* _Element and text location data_
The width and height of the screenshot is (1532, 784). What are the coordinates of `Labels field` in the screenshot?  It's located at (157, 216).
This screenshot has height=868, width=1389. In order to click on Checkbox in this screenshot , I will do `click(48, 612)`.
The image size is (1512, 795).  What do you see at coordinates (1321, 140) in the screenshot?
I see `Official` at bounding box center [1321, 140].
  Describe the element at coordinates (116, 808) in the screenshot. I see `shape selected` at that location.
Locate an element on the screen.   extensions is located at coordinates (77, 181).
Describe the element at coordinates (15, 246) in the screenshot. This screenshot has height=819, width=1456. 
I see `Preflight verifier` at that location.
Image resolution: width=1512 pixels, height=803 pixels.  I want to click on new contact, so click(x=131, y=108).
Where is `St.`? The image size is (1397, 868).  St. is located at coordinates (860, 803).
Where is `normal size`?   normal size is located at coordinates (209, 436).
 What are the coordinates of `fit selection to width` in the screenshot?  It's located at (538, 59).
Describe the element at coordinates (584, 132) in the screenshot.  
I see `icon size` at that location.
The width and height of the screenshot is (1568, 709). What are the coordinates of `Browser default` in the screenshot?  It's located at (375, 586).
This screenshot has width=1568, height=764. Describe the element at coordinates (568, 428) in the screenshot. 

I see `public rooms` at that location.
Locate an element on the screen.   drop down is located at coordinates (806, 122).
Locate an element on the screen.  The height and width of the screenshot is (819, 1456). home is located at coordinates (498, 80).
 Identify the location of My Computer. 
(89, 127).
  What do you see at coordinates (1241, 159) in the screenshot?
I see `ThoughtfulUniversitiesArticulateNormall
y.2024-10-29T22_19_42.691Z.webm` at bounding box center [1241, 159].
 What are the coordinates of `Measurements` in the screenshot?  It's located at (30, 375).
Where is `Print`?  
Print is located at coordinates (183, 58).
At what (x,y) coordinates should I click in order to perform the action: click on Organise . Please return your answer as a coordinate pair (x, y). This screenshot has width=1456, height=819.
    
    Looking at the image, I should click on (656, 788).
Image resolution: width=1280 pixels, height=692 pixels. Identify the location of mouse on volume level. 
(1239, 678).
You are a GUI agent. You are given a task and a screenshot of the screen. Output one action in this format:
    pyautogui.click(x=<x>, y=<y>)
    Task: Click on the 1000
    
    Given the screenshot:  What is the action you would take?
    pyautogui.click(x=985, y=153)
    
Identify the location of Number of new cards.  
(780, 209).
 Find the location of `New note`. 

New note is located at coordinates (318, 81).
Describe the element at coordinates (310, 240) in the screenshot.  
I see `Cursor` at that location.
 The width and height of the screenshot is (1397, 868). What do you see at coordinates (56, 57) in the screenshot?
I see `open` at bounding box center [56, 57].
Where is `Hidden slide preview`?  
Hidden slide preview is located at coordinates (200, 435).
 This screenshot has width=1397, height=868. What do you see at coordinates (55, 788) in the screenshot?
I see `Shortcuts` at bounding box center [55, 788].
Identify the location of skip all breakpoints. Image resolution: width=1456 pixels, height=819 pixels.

* _EXERCISE INSTRUCTIONS_
Copy every line of the material above without any changes.

* _ANSWER TO THE TASK_
The width and height of the screenshot is (1532, 784). What are the coordinates of `Labels field` in the screenshot?  It's located at (157, 216).
This screenshot has height=868, width=1389. In order to click on Checkbox in this screenshot , I will do `click(48, 612)`.
The image size is (1512, 795).  What do you see at coordinates (1321, 140) in the screenshot?
I see `Official` at bounding box center [1321, 140].
  Describe the element at coordinates (116, 808) in the screenshot. I see `shape selected` at that location.
Locate an element on the screen.   extensions is located at coordinates (77, 181).
Describe the element at coordinates (15, 246) in the screenshot. This screenshot has height=819, width=1456. 
I see `Preflight verifier` at that location.
Image resolution: width=1512 pixels, height=803 pixels.  I want to click on new contact, so click(x=131, y=108).
Where is `St.`? The image size is (1397, 868).  St. is located at coordinates (860, 803).
Where is `normal size`?   normal size is located at coordinates (209, 436).
 What are the coordinates of `fit selection to width` in the screenshot?  It's located at (538, 59).
Describe the element at coordinates (584, 132) in the screenshot.  
I see `icon size` at that location.
The width and height of the screenshot is (1568, 709). What are the coordinates of `Browser default` in the screenshot?  It's located at (375, 586).
This screenshot has width=1568, height=764. Describe the element at coordinates (568, 428) in the screenshot. 

I see `public rooms` at that location.
Locate an element on the screen.   drop down is located at coordinates (806, 122).
Locate an element on the screen.  The height and width of the screenshot is (819, 1456). home is located at coordinates (498, 80).
 Identify the location of My Computer. 
(89, 127).
  What do you see at coordinates (1241, 159) in the screenshot?
I see `ThoughtfulUniversitiesArticulateNormall
y.2024-10-29T22_19_42.691Z.webm` at bounding box center [1241, 159].
 What are the coordinates of `Measurements` in the screenshot?  It's located at (30, 375).
Where is `Print`?  
Print is located at coordinates (183, 58).
At what (x,y) coordinates should I click in order to perform the action: click on Organise . Please return your answer as a coordinate pair (x, y). This screenshot has width=1456, height=819.
    
    Looking at the image, I should click on (656, 788).
Image resolution: width=1280 pixels, height=692 pixels. Identify the location of mouse on volume level. 
(1239, 678).
You are a GUI agent. You are given a task and a screenshot of the screen. Output one action in this format:
    pyautogui.click(x=<x>, y=<y>)
    Task: Click on the 1000
    
    Given the screenshot:  What is the action you would take?
    pyautogui.click(x=985, y=153)
    
Identify the location of Number of new cards.  
(780, 209).
 Find the location of `New note`. 

New note is located at coordinates (318, 81).
Describe the element at coordinates (310, 240) in the screenshot.  
I see `Cursor` at that location.
 The width and height of the screenshot is (1397, 868). What do you see at coordinates (56, 57) in the screenshot?
I see `open` at bounding box center [56, 57].
Where is `Hidden slide preview`?  
Hidden slide preview is located at coordinates (200, 435).
 This screenshot has width=1397, height=868. What do you see at coordinates (55, 788) in the screenshot?
I see `Shortcuts` at bounding box center [55, 788].
Identify the location of skip all breakpoints. Image resolution: width=1456 pixels, height=819 pixels.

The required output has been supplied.